IronPython Performance: On Mono, on x64 and compared to C#

Everyone loves benchmarks, even though they are usually misleading at best. Of course I'm no exception. Here are three snippets of news on IronPython performance that have surfaced over the last week or so.

IronPython 2.0.1 and 2.6 Beta 1 compared to CPython and Jython (posted to Twitpic by felipez) on Mono revision 136556:


Using the pystones benchmark IronPython on Mono clocks in faster than CPython or Jython. Nice.

One particular bugbear of IronPython performance has been startup time. On 64bit Windows the startup time goes from being merely bad to positively ridiculous. This is because the .NET 64bit JIT is slow to do its job and IronPython generates a lot of code needing to be JITed at startup. A lot of work has gone into IronPython 2.6 to improve startup time (by reducing the amount of rule generation done on startup), and this blog entry Dave Fugate explains something they have done specifically to address startup perf on 64bit Windows - and shows off the results:
Allow me to elaborate on this perf gain...Dino made a change recently such that ipy.exe is now strictly a 32-bit only assembly. That is, it gets executed as a 32-bit CLR process on both x86 and x64 operating systems. ipy64.exe, despite what its name might imply, is a platform agnostic assembly matching the old behavior of ipy.exe in the sense that it gets executed as a 32-bit process on 32-bit OSes and 64-bit on 64-bit OSes.
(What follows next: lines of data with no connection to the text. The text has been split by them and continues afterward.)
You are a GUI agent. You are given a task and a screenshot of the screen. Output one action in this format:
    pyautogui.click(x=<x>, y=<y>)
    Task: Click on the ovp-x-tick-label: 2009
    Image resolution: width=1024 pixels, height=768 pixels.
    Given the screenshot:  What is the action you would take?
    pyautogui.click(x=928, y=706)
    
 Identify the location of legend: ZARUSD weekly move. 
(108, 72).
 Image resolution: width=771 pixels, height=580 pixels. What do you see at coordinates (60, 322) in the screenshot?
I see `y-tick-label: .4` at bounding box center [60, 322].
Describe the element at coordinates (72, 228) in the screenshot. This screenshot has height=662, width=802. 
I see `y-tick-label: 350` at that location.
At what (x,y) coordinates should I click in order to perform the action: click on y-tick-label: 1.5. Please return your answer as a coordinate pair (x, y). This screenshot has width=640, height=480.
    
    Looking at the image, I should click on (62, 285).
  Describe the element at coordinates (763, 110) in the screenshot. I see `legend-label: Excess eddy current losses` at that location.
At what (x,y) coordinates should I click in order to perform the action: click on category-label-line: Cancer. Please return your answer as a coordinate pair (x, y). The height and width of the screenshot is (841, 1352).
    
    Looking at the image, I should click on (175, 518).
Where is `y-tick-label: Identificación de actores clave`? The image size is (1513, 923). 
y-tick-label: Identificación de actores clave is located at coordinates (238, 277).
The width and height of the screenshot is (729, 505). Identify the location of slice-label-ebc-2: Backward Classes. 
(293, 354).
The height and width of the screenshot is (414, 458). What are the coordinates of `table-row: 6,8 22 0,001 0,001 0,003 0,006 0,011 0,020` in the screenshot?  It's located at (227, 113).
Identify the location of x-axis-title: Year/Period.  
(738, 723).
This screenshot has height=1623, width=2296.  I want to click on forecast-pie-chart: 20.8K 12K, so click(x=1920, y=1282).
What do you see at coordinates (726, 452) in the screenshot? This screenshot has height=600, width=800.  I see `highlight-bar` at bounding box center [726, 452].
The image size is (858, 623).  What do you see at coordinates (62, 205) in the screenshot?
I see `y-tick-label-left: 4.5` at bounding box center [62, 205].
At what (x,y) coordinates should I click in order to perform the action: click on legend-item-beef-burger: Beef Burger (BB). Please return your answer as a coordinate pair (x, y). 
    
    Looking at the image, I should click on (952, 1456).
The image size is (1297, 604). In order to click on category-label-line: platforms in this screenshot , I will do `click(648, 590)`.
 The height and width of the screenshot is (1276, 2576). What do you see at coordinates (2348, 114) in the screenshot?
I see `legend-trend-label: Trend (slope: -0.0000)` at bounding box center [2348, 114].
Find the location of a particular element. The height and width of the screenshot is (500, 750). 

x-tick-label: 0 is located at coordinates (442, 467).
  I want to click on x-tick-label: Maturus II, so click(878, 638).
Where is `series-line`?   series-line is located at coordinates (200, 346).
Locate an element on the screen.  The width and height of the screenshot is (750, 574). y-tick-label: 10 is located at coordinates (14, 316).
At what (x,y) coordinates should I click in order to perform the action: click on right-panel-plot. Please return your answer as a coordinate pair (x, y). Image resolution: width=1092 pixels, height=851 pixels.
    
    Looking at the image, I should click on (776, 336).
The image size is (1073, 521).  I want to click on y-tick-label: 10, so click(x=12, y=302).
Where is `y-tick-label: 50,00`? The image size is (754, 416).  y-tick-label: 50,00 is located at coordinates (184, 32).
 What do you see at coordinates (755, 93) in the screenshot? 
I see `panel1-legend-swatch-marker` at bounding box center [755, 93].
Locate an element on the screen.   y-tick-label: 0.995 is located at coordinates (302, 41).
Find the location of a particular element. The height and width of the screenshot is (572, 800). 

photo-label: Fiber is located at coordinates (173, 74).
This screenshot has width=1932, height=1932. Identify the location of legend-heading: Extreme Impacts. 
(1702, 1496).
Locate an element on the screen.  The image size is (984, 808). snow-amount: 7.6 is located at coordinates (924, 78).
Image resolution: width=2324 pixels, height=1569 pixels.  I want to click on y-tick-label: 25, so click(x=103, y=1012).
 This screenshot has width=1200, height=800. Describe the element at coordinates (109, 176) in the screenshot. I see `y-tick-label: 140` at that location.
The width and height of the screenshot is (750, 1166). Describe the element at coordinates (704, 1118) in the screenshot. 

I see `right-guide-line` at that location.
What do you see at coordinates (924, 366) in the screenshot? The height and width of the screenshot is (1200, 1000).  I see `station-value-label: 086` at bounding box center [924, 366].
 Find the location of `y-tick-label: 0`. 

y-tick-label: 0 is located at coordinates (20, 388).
At least part of the perf gain here comes from the fact that my simple Hello World program is most definitely not consuming anywhere near 4 gigs of memory, and overall memory consumption goes up for 64-bit processes => remember the size of pointers gets doubled. Just checked and the physical memory working set of ipy.exe was 31K compared to 44K under ipy64.exe for the Hello World program. This ~30% difference in memory consumption helps explain why we get better perf under ipy.exe.
The next blog entry is in Chinese and compares performance of a few operations in IronPython and C#. As you might expect C# is faster in general, but interestingly IronPython is actually faster than C# for reflection.